W: Yes, I do remember it very well. First of all, there were bombings and we hid everywhere we could. Then, the paratroopers were the first to arrive. When they saw us, they shouted: “Komm, Komm!” (“Come here!”). Some people died during the bombings, while others survived. We hid on the Oktyabrskaya Street. That is where we saw the paratroopers for the first time.
Y.U.: Were there other Germans who arrived later?
W: Yes, there were, but they were chased by the Soviet pathfinders. Later, the Germans occupied us for the second time. During this time, they killed all the young men 17-18 years old, including my three brothers […].” (Witness n°869, interviewed in Veselyy, on November 19, 2018)
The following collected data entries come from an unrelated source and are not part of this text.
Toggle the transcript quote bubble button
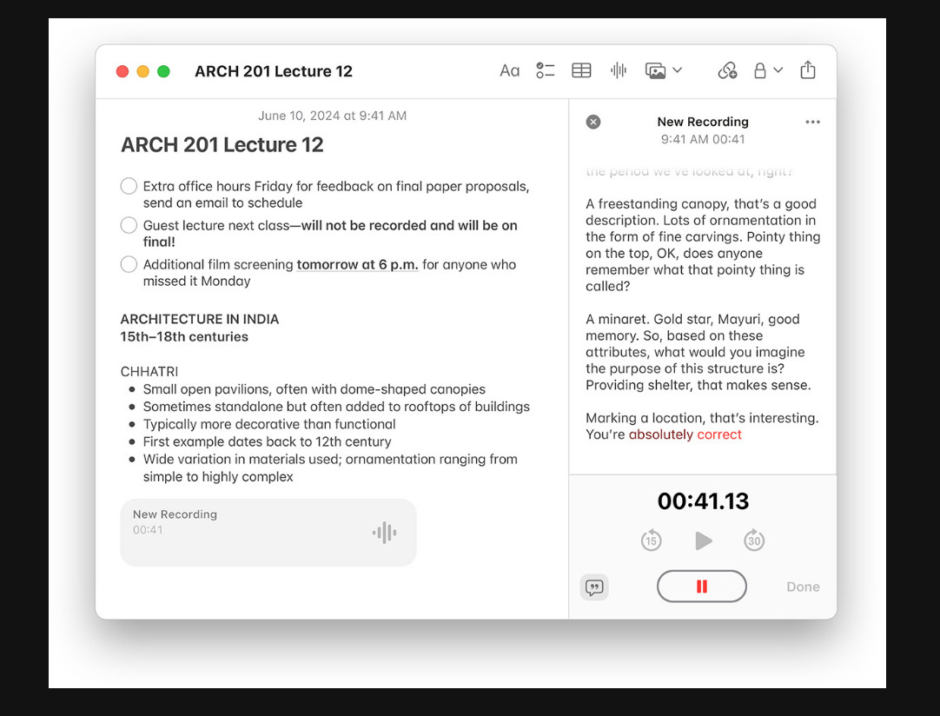 (x=594, y=587)
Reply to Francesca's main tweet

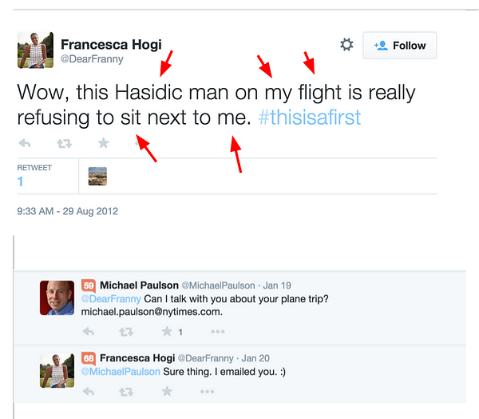click(x=25, y=143)
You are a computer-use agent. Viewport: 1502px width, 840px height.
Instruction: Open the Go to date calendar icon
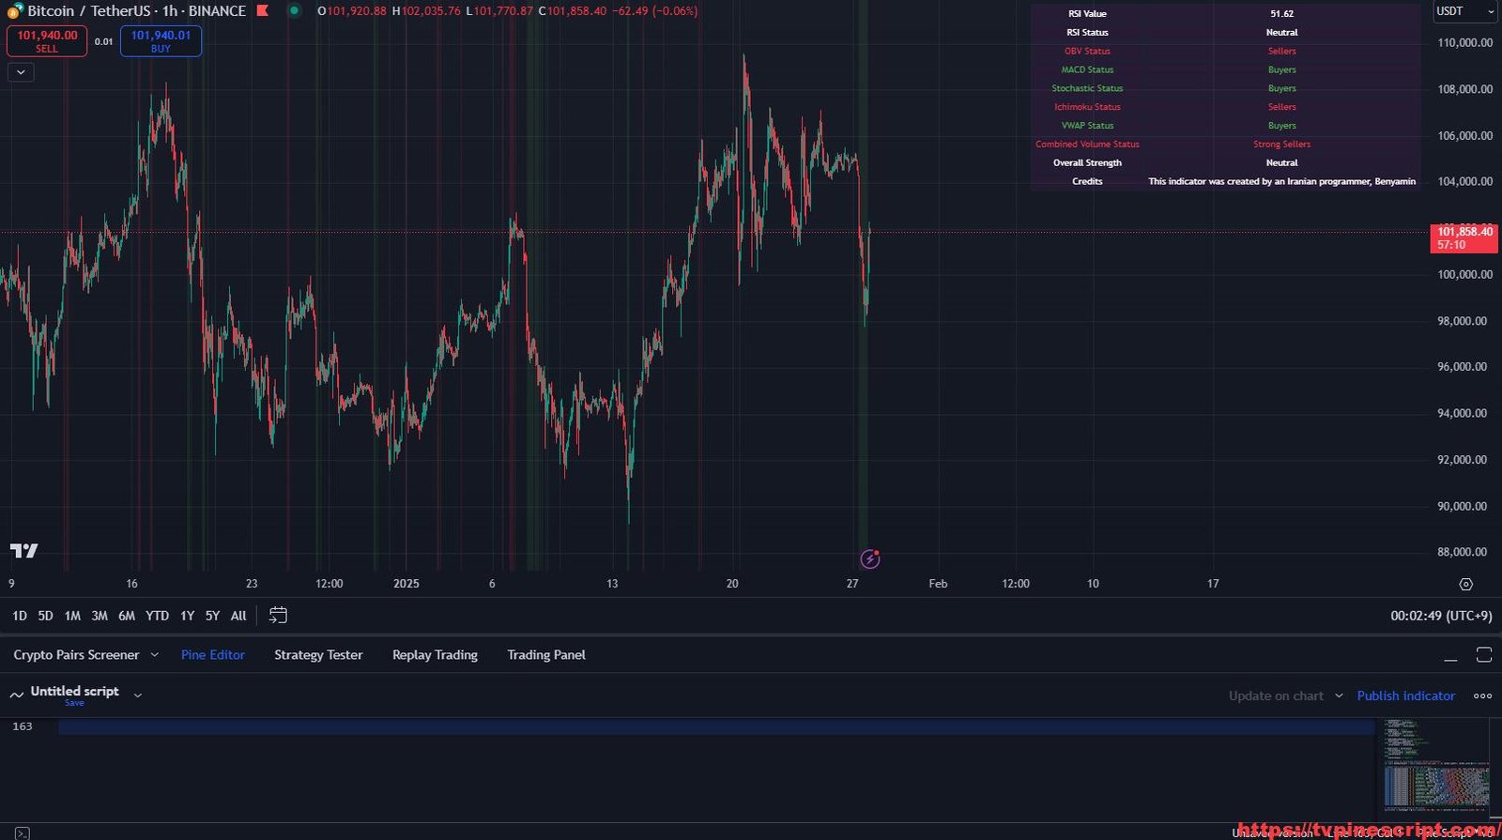(278, 616)
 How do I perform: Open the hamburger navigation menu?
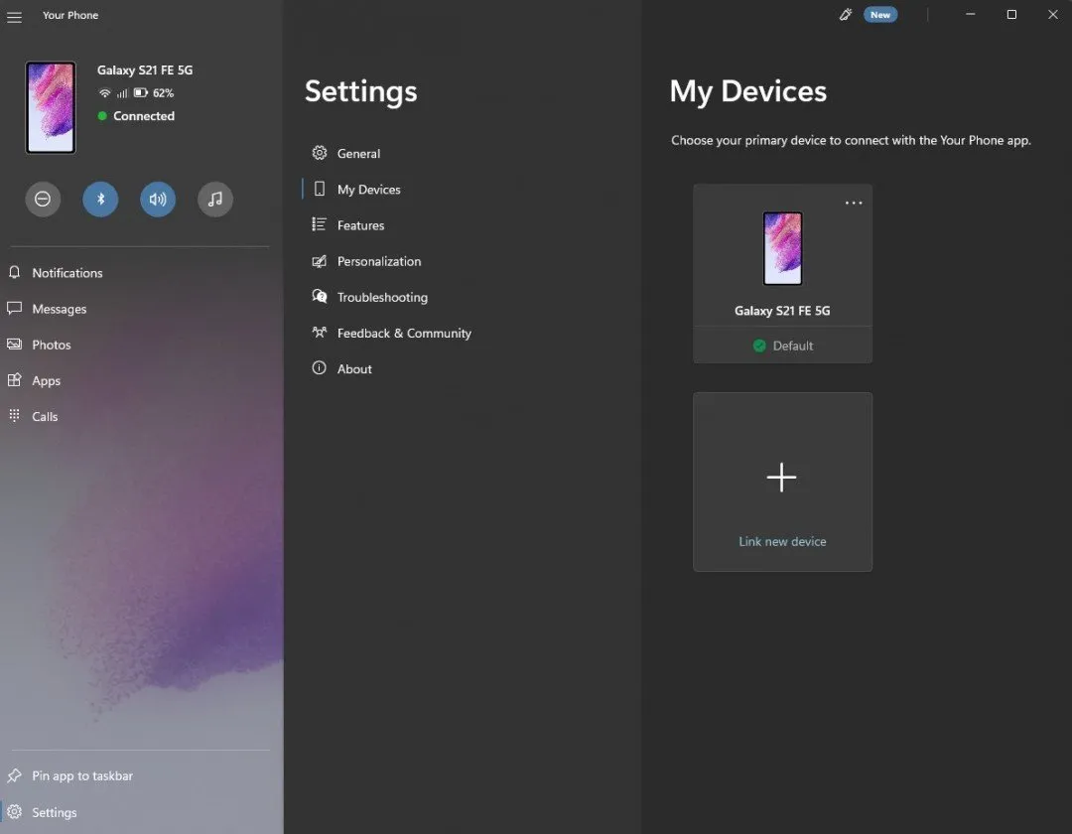coord(14,16)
“Today, we discovered 20 mutilated bodies in the well located in the territory of the kolkhoz ‘Twelve years of October’” (“12-ти летие Октября”). The bodies were unidentifiable with the broken jaws, cut faces, twisted arms, and opened bellies, impaled with the bayonets at the level of the chest. Among the bodies was the body of Praskovya Beletskaya, daughter of Maksim, and her baby. She was found with multiple fractures on the head and stab wounds from a knife and bayonet. Her baby was thrown into the well alive.
The German ogres executed the following people: [the list with 18 names]. They also shot 55 prisoners of war and Jewish and Gypsy refugees evacuated here. Their bodies were found in the well in advanced decomposition which made it impossible to lift them on the surface. Under the order of German Kommandant Shtrei, the residents of the Veselyy hamlet were beaten with whips.” [Act n°16 drawn up by Soviet State Extraordinary Commission on February 24, 1943; GARF Fond 7021, Opis 40, Delo 773, p. 229-230]
Veselyy is a hamlet located 79 kilometers (49 mi) west of Rostov-on-Don. It was founded by the Cossacks from the Bagayevskaya stanitsa in 1845. According to the 1915 data, the population of Veselyy was 1,998 residents. All the residents were either Russians or Ukrainians. No Jews lived in the village before the war. In 1935, the hamlet became an administrative center of the Veselyy district. The main occupation was agriculture; there was a kolkhoz (collective farm) in the territory of the village.
Veselyy was occupied by the German troops in June 1942. For a brief moment it was retaken by the Soviet army before being occupied once again. Before the occupation, several Jewish and non-Jewish refugees arrived to the hamlet. Shortly after the occupation the shooting of the Jews, as well as other civilians, started. In July 1942, several victims were taken to the abandoned well and shot inside. Among the victims there were 18 local residents, 55 Soviet POWs, and an unknown number of Jews and Gypsies. The shootings were conducted by Germans and local policemen.